Plusowe zamknięcie nie oznacza dominacji popytu
Odkąd WIG20 przebił okolice 2600 pkt (koniec września) na GPW obserwujemy sporą huśtawkę nastrojów. Górnym ograniczeniem wahań został, ustanowiony dwa tygodnie temu, rekord obecnej hossy w rejonie 2700 pkt, dolnym ograniczeniem 2600 pkt – przebicie tego w dół będzie dodatkowo oznaczało wyrysowanie formacji głowy i ramion, sugerującej przecenę o ok. 100 pkt.
28.10.2010 | aktual.: 28.10.2010 09:04
Jeszcze we wtorek indeks testował ww. wsparcia, a w środę już zobaczyliśmy techniczne odbicie. Sam początek sesji nie zapowiadał takiego ruchu – WIG20 poruszał się na niewielkich minusach (2618 – 2629 pkt).

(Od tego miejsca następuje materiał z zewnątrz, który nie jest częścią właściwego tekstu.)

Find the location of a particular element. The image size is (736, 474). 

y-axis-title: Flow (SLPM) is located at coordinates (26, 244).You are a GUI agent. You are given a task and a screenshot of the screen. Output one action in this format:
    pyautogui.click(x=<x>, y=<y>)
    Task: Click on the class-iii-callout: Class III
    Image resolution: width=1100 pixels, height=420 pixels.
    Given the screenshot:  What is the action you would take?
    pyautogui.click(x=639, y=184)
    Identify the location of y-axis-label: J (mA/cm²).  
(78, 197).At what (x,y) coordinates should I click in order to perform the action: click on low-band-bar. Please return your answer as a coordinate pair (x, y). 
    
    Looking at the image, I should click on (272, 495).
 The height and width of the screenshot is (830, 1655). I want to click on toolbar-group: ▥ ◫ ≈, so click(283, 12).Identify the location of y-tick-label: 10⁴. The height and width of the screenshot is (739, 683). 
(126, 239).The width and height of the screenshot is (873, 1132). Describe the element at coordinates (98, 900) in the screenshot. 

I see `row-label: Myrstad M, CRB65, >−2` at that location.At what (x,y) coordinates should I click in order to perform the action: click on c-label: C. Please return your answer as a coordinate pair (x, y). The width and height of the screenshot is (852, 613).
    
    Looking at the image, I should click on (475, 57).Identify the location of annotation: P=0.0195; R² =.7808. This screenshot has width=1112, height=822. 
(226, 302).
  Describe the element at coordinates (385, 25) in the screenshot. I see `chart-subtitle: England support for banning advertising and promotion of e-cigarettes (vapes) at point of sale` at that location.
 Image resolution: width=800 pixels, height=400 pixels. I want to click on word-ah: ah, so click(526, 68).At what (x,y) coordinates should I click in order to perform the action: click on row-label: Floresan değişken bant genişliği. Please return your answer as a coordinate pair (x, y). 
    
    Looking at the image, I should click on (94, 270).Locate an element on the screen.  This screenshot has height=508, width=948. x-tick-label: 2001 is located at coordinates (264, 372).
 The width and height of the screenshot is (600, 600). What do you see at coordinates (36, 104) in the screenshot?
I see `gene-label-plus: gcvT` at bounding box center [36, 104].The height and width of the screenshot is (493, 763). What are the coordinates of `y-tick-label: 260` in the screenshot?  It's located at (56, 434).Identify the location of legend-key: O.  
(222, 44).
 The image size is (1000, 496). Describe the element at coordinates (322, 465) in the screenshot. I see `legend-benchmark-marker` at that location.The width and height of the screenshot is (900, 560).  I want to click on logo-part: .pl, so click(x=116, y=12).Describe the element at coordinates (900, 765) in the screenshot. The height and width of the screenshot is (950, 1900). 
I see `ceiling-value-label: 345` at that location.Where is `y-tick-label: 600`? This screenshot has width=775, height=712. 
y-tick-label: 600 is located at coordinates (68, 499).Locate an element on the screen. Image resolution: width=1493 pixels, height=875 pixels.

Wybicie górą nadeszło około południa i indeks największych spółek po 13:00 zyskiwał już ponad 1%. Po południu zaczęły nadchodzić informacje, które przystopowały rozochoconą stronę popytową. RPP komunikatem o zmianie stopy rezerwy obowiązkowej o 50 pb (główna stopa pozostała bez zmian) dała sygnał ostrzegawczy przed możliwością zacieśniania polityki pieniężnej. Podobnego typu sygnały nadeszły z USA – pojawiają się komentarze o możliwości bardziej restrykcyjnego podejścia Fed do pomocy monetarnej, niż do tej pory było to sugerowane przed bank centralny USA. Rynki na takie doniesienia reagowały negatywnie i nastroje nieco się pogorszyły. O 14:30 doszło do publikacji zamówień na dobra trwałego użytku w USA, które generalnie wzrosły we wrześniu o 3,3%, ale w ujęciu core (bez środków transportu), bardziej
respektowanym, spadły o 0,8% (oczekiwania +0,4%). To dodało siły stronie podażowej, zwłaszcza na parkietach zachodnich, ale GPW też nieco ucierpiała i do końca sesji obserwowaliśmy tendencję zniżkową. Kupującym nie pomogły nawet niezłe dane o wrześniowej sprzedaży nowych domów w Stanach Zjednoczonych (307 vs prognoza 301 tys.) i WIG20 zamknął się 2642 pkt (+0,5%, przy obrotach niecałe 2,2 mld PLN.
Po długo wyczekiwanym ożywieniu w środę popyt pokazał na co go stać. Przy udziale znacznego kapitału, dzięki któremu obrót po sesji wyniósł 2,6 mld zł, byki ustanowił nowy szczyt tygodnia. Atak popytu sprawił, że opór w postaci 45 819 pkt został pokonany, co otworzyło drogę do testu szczytu miesiąca. Na wykresie dziennym ukształtowana została biała świeca z minimalnymi cieniami, umiejscowiona powyżej poprzedniej. W układzie wskaźnikowym sytuacja uległa poprawie. Wszystkie oscylatory zwyżkowały, chociaż skala wzrostu nie była imponująca. Nie mniej jednak, wzrost indeksu szerokiego rynku przy zaangażowaniu znacznego kapitału sugeruje zmianę nastawienia rynku na pozytywne, a w szerszym terminie umożliwia pokonanie ostatnich maksimów całej fali wzrostowej. Niestety do pełni szczęścia brakuje potwierdzenia ze strony ADX, który w skutek dwóch tygodni konsolidacji notuje poziomy bliskie 20 pkt, ponownie podkreślając ruch boczny.